However, amid all the uncertainty, it’s easy to overlook the fact that most other markets, including Swiss and European equities, have held up remarkably well since the start of the year and posted solid gains. Chinese stocks are currently leading the pack globally, followed by Swiss and European markets. A globally diversified approach is proving particularly rewarding at the moment.

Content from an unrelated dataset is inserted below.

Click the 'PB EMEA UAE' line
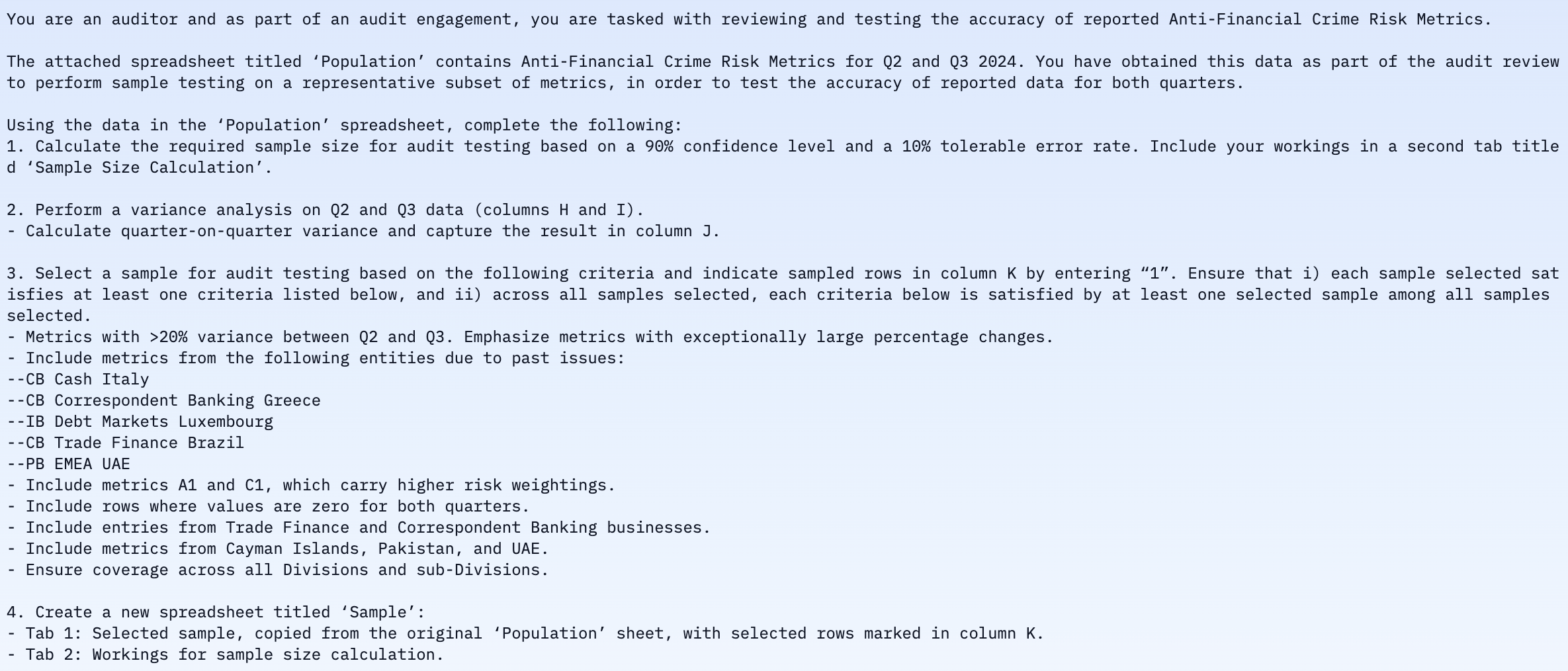 pos(68,464)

Key Global and Regional Developments

  • Tariff Uncertainty & Economic Slowdown: The U.S. equity market has been on edge amid renewed trade war tensions and growing fears of a potential “Trump-cession.” Recent tariff announcements, particularly those targeting Canada and Mexico, have added to market volatility, with investor anxiety reflected in the elevated VIX volatility index. Concerns are mounting that ongoing tariff uncertainty could ultimately push the U.S. economy into a Trump-induced recession. However, we believe these concerns may be somewhat overstated at this stage. Trump’s stop-and-go approach to tariffs and other policies suggests that much of the uncertainty could be strategic rather than structural. Meanwhile, fundamental corporate data remains solid, offering a more stable backdrop than headlines suggest. The coming months will provide a clearer picture of where the economy is truly headed.
  • European and Chinese Growth Optimism: European and Chinese markets have been gaining traction, benefiting from increased fiscal stimulus measures and improving macroeconomic conditions. The Euro Stoxx 50 and German DAX have posted double-digit gains year-to-date, while the Hang Seng Index has also rebounded. The YTD performance for Swiss and EU indices remains clearly positive.
  • Central Bank Policies: The European Central Bank has initiated a rate cut cycle, though uncertainty remains regarding the timing of future moves. In the U.S., the Federal Reserve has signaled a “wait-and-see” approach, with at least two rate cuts anticipated later in the year. The Swiss National Bank’s long-term yield curve is also shifting to reflect changing inflation expectations.
  • Oil Prices & Commodities: Crude oil prices have fallen to multi-month lows, influenced by trade uncertainties and expectations of reduced demand. Conversely, gold continues to be a safe-haven asset. It rose more than 7% YTD, fueled by monetary easing expectations and increased demand for bullion-backed ETFs. Gold’s bull run remains intact, as investors continue to seek protection from macroeconomic risks.
  • Ukraine Conflict and Ceasefire Negotiations The U.S. has brokered a 30-day ceasefire proposal, which Ukraine has accepted. However, Russia has attached conditions to its participation, including Ukraine renouncing its NATO ambitions. The situation remains highly uncertain, particularly given Russia’s battlefield advances. There are high doubts about its commitment to implementing such a ceasefire. Markets remain sensitive to further developments, especially regarding European energy security.
  • Gaza Ceasefire and Humanitarian Situation: The ceasefire between Israel and Hamas remains fragile and humanitarian conditions continue to worsen. The situation has the potential to impact investor sentiment in Middle Eastern markets and affect global oil prices due to possible disruptions.